Dalek: Explain yourself!
The Doctor: I said no.
Dalek: What is the meaning of this negative?
The Doctor: It means no.
Dalek: But she will be destroyed!
The Doctor: No! 'Cause this is what I'm going to do: I'm going to rescue her! I'm going to save Rose Tyler from the middle of the Dalek fleet, and then I'm going to save the Earth, and then, just to finish off, I'm going to wipe every last stinking Dalek out of the sky!
Dalek: But you have no weapons! No defenses! No plan!
The Doctor: Yeah! And doesn't that scare you to death? Rose?
Rose: Yes, Doctor?
The Doctor: I'm coming to get you"

Although I have worked out why Rose didnt die after looking into the vortex! The Doctor, when sucking the vortex out, repaired any damage she had sustained, as Rose had done to Captain Jack.

Going off the point slightly. Sorry.

David T comes along and I was a little unsure of him in the Xmas episode, but by episode two, it was all "Chris who?"
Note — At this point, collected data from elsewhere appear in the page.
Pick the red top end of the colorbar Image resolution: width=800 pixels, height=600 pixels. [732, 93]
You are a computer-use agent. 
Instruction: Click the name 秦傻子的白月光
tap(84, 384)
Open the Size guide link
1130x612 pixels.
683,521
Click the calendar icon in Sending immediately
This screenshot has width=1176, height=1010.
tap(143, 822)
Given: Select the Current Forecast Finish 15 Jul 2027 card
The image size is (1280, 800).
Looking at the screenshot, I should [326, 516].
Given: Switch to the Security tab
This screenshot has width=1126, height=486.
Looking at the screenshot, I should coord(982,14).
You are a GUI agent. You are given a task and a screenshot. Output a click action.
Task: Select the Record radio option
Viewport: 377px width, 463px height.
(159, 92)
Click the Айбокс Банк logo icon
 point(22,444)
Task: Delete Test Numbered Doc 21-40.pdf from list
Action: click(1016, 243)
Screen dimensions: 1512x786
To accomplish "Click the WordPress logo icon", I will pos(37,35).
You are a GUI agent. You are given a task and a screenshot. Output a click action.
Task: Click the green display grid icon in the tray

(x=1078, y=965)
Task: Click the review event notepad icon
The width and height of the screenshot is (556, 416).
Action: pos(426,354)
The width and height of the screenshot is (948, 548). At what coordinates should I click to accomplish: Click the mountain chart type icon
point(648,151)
Even the episode which didnt have much of Rose and the Doctor, was good due to the pacy story.

However the part that made me and my children who sit and watch the show with me, go nuts, was finding out there was going to be a Dalek, Cyberman showdown. I nearly had a heart attack. How many stories had been written about one, how many geeks have spent hours online debating the possibilites of it.

Yet I cant help feeling that this should have been the "Doctor Who Movie" more money, bigger budget and a box office smash. It would have been great.

The only problem I can forsee in the future is the stories are going to have such possible scope and depth (due to the great writers)that the shows will never do them justice due to the 45 mins time limit or 90 mins double episode.

Lou Anders said...

It's interesting that you see Eccelston as Davison meets McCoy.

I see him as Hartnell (with his irratability, superiority) meets Tom Baker (for his alienness).

I see Tennant as Davison (for his dress sense, tennis shoes and all, and his youth and humanity) meets McCoy (who invented the "lonely god" portrayal).

And it's interesting that Bill Nighly's name as bandied around as a possible contender for the Doctor, as he would have been very Hartnell-esque.